EXERCISE OBJECTIVE: The data below is to be repeated in full, exactly as shown.

RECORDS FOR PROCESSING Block Start

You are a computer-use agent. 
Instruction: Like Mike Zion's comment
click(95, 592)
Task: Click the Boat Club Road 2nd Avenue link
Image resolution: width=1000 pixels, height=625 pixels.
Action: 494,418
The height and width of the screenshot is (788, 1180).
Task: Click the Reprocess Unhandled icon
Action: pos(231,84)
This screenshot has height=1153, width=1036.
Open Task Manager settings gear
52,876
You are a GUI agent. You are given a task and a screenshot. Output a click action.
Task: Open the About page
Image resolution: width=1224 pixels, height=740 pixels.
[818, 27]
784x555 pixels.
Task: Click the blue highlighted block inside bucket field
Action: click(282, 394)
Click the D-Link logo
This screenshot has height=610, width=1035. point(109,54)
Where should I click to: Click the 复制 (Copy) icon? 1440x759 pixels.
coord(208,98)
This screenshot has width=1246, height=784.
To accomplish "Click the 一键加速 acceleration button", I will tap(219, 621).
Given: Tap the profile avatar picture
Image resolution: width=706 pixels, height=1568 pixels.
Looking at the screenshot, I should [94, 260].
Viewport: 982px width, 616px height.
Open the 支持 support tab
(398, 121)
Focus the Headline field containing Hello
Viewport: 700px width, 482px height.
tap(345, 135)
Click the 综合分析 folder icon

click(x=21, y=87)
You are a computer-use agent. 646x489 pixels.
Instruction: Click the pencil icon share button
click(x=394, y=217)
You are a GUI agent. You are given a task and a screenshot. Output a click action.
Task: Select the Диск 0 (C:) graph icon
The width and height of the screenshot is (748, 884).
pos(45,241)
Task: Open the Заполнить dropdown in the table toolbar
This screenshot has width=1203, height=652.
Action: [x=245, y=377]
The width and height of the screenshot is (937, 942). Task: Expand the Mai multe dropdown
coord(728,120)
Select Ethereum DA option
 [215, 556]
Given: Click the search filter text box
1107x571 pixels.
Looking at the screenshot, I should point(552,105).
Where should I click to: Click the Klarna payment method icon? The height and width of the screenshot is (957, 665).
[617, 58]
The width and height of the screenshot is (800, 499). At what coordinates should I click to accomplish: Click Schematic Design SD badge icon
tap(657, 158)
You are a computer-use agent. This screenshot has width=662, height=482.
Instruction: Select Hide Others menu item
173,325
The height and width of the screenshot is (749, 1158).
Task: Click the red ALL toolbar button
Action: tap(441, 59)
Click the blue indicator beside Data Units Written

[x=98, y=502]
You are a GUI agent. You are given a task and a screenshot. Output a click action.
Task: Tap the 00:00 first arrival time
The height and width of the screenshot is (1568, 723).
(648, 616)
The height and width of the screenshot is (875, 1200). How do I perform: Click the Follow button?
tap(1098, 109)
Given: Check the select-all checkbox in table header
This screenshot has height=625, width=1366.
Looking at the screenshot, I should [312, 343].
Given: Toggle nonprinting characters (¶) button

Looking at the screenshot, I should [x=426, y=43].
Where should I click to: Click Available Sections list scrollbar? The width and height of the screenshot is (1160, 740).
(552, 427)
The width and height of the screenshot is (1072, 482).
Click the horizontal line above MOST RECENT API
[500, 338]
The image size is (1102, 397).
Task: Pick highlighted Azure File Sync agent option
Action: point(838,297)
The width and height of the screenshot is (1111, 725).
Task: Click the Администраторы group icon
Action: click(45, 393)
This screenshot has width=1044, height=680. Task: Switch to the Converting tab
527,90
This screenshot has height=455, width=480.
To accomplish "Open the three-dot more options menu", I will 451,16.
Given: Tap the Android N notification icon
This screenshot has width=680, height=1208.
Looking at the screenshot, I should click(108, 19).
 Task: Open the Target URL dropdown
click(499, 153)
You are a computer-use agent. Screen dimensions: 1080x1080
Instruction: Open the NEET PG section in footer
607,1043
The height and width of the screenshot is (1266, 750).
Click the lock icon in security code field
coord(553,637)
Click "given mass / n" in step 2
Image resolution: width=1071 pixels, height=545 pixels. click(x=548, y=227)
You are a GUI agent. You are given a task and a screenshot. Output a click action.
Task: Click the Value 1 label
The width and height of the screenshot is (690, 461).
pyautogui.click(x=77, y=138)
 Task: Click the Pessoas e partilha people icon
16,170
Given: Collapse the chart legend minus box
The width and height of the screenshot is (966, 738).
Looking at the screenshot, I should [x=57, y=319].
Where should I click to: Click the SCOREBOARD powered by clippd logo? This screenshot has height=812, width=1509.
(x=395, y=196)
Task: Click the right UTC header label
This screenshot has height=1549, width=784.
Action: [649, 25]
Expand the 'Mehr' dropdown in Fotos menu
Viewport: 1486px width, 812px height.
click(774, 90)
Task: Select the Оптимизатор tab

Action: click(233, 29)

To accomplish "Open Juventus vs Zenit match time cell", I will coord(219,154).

RECORDS FOR PROCESSING Block End

SOLUTION TO THIS PROBLEM:
You are a computer-use agent. 
Instruction: Like Mike Zion's comment
click(95, 592)
Task: Click the Boat Club Road 2nd Avenue link
Image resolution: width=1000 pixels, height=625 pixels.
Action: 494,418
The height and width of the screenshot is (788, 1180).
Task: Click the Reprocess Unhandled icon
Action: pos(231,84)
This screenshot has height=1153, width=1036.
Open Task Manager settings gear
52,876
You are a GUI agent. You are given a task and a screenshot. Output a click action.
Task: Open the About page
Image resolution: width=1224 pixels, height=740 pixels.
[818, 27]
784x555 pixels.
Task: Click the blue highlighted block inside bucket field
Action: click(282, 394)
Click the D-Link logo
This screenshot has height=610, width=1035. point(109,54)
Where should I click to: Click the 复制 (Copy) icon? 1440x759 pixels.
coord(208,98)
This screenshot has width=1246, height=784.
To accomplish "Click the 一键加速 acceleration button", I will tap(219, 621).
Given: Tap the profile avatar picture
Image resolution: width=706 pixels, height=1568 pixels.
Looking at the screenshot, I should [94, 260].
Viewport: 982px width, 616px height.
Open the 支持 support tab
(398, 121)
Focus the Headline field containing Hello
Viewport: 700px width, 482px height.
tap(345, 135)
Click the 综合分析 folder icon

click(x=21, y=87)
You are a computer-use agent. 646x489 pixels.
Instruction: Click the pencil icon share button
click(x=394, y=217)
You are a GUI agent. You are given a task and a screenshot. Output a click action.
Task: Select the Диск 0 (C:) graph icon
The width and height of the screenshot is (748, 884).
pos(45,241)
Task: Open the Заполнить dropdown in the table toolbar
This screenshot has width=1203, height=652.
Action: [x=245, y=377]
The width and height of the screenshot is (937, 942). Task: Expand the Mai multe dropdown
coord(728,120)
Select Ethereum DA option
 [215, 556]
Given: Click the search filter text box
1107x571 pixels.
Looking at the screenshot, I should point(552,105).
Where should I click to: Click the Klarna payment method icon? The height and width of the screenshot is (957, 665).
[617, 58]
The width and height of the screenshot is (800, 499). At what coordinates should I click to accomplish: Click Schematic Design SD badge icon
tap(657, 158)
You are a computer-use agent. This screenshot has width=662, height=482.
Instruction: Select Hide Others menu item
173,325
The height and width of the screenshot is (749, 1158).
Task: Click the red ALL toolbar button
Action: tap(441, 59)
Click the blue indicator beside Data Units Written

[x=98, y=502]
You are a GUI agent. You are given a task and a screenshot. Output a click action.
Task: Tap the 00:00 first arrival time
The height and width of the screenshot is (1568, 723).
(648, 616)
The height and width of the screenshot is (875, 1200). How do I perform: Click the Follow button?
tap(1098, 109)
Given: Check the select-all checkbox in table header
This screenshot has height=625, width=1366.
Looking at the screenshot, I should [312, 343].
Given: Toggle nonprinting characters (¶) button

Looking at the screenshot, I should [x=426, y=43].
Where should I click to: Click Available Sections list scrollbar? The width and height of the screenshot is (1160, 740).
(552, 427)
The width and height of the screenshot is (1072, 482).
Click the horizontal line above MOST RECENT API
[500, 338]
The image size is (1102, 397).
Task: Pick highlighted Azure File Sync agent option
Action: point(838,297)
The width and height of the screenshot is (1111, 725).
Task: Click the Администраторы group icon
Action: click(45, 393)
This screenshot has width=1044, height=680. Task: Switch to the Converting tab
527,90
This screenshot has height=455, width=480.
To accomplish "Open the three-dot more options menu", I will 451,16.
Given: Tap the Android N notification icon
This screenshot has width=680, height=1208.
Looking at the screenshot, I should click(108, 19).
 Task: Open the Target URL dropdown
click(499, 153)
You are a computer-use agent. Screen dimensions: 1080x1080
Instruction: Open the NEET PG section in footer
607,1043
The height and width of the screenshot is (1266, 750).
Click the lock icon in security code field
coord(553,637)
Click "given mass / n" in step 2
Image resolution: width=1071 pixels, height=545 pixels. click(x=548, y=227)
You are a GUI agent. You are given a task and a screenshot. Output a click action.
Task: Click the Value 1 label
The width and height of the screenshot is (690, 461).
pyautogui.click(x=77, y=138)
 Task: Click the Pessoas e partilha people icon
16,170
Given: Collapse the chart legend minus box
The width and height of the screenshot is (966, 738).
Looking at the screenshot, I should [x=57, y=319].
Where should I click to: Click the SCOREBOARD powered by clippd logo? This screenshot has height=812, width=1509.
(x=395, y=196)
Task: Click the right UTC header label
This screenshot has height=1549, width=784.
Action: [649, 25]
Expand the 'Mehr' dropdown in Fotos menu
Viewport: 1486px width, 812px height.
click(774, 90)
Task: Select the Оптимизатор tab

Action: click(233, 29)

To accomplish "Open Juventus vs Zenit match time cell", I will coord(219,154).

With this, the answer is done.